**GIVEN PASSAGE**
□ □ □
The courses below concentrate on the issues of reliable and fault-tolerant system design.
CS 425/ECE 428: Distributed Systems
Covers topics needed for a basic understanding of distributed computer systems: protocols, specification techniques, global states and their determination, reliable broadcast, transactions and commitment, security, and real-time systems. Prerequisite is CS 241. Available Fall 2006.
CS 536/ECE 542: Design of Fault-Tolerant Digital Systems
This course introduces a system (hardware and software) view of design issues in reliable computing. The material represents a broad spectrum of hardware and software error detection and recovery techniques. The lectures discuss how these techniques interplay; e.g., which techniques can be provided in hardware, operating system, and network communication layers, and what can be provided via a distributed software layer and in the application itself. Prerequisite is ECE 411 or equivalent.
ECE 543: Digital Systems Testing and Design for Testability
This course teaches fundamentals of testing theory and practice for complex VLSI designs. The objectives are to give the student the ability to solve a wide range of non-trivial testing problems using practical and cost-effective techniques. Students will also learn to create test automation tools on their own. Topics covered include fault modeling, fault simulation, automatic test generation in combinational and sequential circuits, functional testing of microprocessors, ALUs and memories, design for testability, synthesis for testability, and built-in self-test and diagnosis. Prerequisites are ECE 411 and ECE 462 or equivalent.
Available Spring 2007.
ECE 584: IC Reliability Engineering
Description of the algorithms and procedures required to study the reliability of integrated circuit products. The course covers reliability modeling, physical causes of semiconductor device failure, reliability model development and calibration, model-based reliability prediction, product testing and measurement, and failure diagnosis. Coverage emphasizes application to integrated circuit technology.
ECE 586CH: Coding Approaches to Reliable System Design
This course describes systematic and integrated approaches toward the design and implementation of fault-tolerant combinational circuits and dynamic systems. The course blends together techniques from coding and complexity theory, digital design, and control, automata and system theory. The study of fault tolerance in systems that evolve over time follows a unifying approach that exposes the similarities between coding for reliable communication and coding for reliable computation. The course discusses several examples of systems of interest, including finite-state machines, discrete event systems, digital signal processing filters, and cellular automata. An introduction to the basic objectives and techniques in coding and in design for fault diagnosis and fault tolerance is provided.
□ □ □
**STORED DATA**
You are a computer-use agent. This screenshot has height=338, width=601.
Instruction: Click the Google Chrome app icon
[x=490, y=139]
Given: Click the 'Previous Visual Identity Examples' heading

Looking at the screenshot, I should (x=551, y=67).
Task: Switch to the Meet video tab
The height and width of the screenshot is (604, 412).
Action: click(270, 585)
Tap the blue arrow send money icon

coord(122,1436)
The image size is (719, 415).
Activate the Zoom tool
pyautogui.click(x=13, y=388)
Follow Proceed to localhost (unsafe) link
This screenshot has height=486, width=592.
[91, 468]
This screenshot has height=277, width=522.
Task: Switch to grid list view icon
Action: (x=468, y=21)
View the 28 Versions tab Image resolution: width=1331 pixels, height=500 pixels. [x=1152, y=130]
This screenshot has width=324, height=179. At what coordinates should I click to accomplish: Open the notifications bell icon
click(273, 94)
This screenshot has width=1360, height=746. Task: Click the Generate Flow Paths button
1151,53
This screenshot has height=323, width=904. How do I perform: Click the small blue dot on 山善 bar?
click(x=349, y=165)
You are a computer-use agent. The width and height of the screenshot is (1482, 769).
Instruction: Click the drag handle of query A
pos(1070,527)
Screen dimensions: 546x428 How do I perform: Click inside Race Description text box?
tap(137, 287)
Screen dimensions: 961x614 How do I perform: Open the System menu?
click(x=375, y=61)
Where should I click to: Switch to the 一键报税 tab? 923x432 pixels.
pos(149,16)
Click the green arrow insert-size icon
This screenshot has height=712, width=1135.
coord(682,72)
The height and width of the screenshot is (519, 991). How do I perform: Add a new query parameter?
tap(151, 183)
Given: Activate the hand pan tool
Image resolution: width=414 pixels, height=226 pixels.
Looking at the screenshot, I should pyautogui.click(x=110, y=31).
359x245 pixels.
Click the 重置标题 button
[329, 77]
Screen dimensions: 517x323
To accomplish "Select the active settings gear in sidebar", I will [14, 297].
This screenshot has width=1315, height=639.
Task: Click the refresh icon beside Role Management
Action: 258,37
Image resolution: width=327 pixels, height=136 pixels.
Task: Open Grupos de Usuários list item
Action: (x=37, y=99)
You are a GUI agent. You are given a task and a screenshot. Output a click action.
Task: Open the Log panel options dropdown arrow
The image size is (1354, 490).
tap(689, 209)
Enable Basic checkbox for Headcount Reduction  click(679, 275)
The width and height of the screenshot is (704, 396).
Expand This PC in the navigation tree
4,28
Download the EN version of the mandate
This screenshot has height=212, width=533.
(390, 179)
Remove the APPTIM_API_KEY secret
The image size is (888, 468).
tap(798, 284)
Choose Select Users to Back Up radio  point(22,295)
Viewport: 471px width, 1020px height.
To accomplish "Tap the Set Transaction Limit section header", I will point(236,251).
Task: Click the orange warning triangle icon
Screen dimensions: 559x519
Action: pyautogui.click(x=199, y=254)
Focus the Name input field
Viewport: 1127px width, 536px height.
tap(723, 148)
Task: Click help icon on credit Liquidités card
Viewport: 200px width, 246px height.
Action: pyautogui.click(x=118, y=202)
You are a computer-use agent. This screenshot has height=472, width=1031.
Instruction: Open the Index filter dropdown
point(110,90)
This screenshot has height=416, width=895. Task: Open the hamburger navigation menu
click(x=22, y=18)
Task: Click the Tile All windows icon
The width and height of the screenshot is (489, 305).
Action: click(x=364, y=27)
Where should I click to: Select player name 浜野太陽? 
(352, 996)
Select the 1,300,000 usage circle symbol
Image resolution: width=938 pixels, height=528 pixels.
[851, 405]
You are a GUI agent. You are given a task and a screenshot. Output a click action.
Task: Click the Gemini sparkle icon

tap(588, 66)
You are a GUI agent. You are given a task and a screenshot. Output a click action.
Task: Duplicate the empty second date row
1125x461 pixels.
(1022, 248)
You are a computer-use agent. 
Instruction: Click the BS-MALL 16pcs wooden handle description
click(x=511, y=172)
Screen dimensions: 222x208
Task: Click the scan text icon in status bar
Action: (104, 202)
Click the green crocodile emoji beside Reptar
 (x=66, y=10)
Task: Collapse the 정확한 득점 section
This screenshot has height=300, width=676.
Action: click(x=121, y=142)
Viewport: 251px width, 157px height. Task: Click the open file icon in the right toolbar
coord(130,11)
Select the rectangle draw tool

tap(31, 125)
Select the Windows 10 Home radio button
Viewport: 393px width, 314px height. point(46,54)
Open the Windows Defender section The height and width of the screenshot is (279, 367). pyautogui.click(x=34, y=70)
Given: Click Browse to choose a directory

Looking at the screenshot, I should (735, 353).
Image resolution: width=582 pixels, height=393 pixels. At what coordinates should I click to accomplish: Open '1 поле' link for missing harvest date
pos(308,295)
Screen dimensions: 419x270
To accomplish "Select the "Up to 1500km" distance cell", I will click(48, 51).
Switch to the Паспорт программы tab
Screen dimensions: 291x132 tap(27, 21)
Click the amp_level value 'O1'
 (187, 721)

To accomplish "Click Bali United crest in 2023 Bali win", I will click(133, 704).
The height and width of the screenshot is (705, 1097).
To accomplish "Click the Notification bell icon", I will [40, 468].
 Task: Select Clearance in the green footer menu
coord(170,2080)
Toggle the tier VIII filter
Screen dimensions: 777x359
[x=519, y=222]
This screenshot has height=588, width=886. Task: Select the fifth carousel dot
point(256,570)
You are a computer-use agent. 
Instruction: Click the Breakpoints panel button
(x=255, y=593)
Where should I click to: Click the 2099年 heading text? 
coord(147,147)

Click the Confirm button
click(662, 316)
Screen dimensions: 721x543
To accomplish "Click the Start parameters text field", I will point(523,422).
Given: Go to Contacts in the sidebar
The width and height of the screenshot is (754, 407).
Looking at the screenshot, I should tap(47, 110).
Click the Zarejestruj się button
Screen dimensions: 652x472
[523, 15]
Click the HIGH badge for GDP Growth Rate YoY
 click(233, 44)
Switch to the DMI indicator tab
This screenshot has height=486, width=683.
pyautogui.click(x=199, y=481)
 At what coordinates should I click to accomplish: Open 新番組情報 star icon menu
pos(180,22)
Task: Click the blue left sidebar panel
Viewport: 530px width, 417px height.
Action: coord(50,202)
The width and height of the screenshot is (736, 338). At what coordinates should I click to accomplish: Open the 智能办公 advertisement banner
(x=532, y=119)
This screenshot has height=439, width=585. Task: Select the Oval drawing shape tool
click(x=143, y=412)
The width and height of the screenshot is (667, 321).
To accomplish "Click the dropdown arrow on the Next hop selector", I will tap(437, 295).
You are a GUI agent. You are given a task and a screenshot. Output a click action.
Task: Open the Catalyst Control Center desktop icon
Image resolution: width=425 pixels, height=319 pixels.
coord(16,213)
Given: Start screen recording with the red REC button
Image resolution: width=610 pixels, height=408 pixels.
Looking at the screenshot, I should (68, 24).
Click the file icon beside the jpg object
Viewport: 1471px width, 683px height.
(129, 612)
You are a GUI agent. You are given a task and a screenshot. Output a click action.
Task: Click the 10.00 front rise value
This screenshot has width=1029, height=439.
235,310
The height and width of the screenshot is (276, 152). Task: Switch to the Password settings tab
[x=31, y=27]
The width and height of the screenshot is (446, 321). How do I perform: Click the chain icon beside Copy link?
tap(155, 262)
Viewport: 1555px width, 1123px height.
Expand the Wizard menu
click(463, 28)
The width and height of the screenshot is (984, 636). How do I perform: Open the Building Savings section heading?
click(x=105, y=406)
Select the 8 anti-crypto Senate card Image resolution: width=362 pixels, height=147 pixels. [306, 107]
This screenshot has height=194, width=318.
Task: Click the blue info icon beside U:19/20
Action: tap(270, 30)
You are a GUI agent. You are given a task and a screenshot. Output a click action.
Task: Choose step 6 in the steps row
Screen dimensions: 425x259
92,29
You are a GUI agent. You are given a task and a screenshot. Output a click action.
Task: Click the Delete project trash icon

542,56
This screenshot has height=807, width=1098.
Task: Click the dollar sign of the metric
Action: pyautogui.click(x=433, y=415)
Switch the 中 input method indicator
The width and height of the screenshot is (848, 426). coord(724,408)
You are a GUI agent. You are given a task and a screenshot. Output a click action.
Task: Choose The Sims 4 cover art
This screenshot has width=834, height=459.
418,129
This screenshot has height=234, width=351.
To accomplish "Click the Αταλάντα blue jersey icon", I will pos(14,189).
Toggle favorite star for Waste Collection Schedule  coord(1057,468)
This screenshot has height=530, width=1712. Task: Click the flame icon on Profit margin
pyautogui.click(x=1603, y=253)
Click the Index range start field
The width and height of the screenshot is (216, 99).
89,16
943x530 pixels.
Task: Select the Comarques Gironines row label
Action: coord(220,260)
□ □ □
**EXERCISE BRIEF**
Reproduce the course listing word for word, everything from "ECE 543: Digital" down to "462 or equivalent.".

**SOLVED PROBLEM**
ECE 543: Digital Systems Testing and Design for Testability
This course teaches fundamentals of testing theory and practice for complex VLSI designs. The objectives are to give the student the ability to solve a wide range of non-trivial testing problems using practical and cost-effective techniques. Students will also learn to create test automation tools on their own. Topics covered include fault modeling, fault simulation, automatic test generation in combinational and sequential circuits, functional testing of microprocessors, ALUs and memories, design for testability, synthesis for testability, and built-in self-test and diagnosis. Prerequisites are ECE 411 and ECE 462 or equivalent.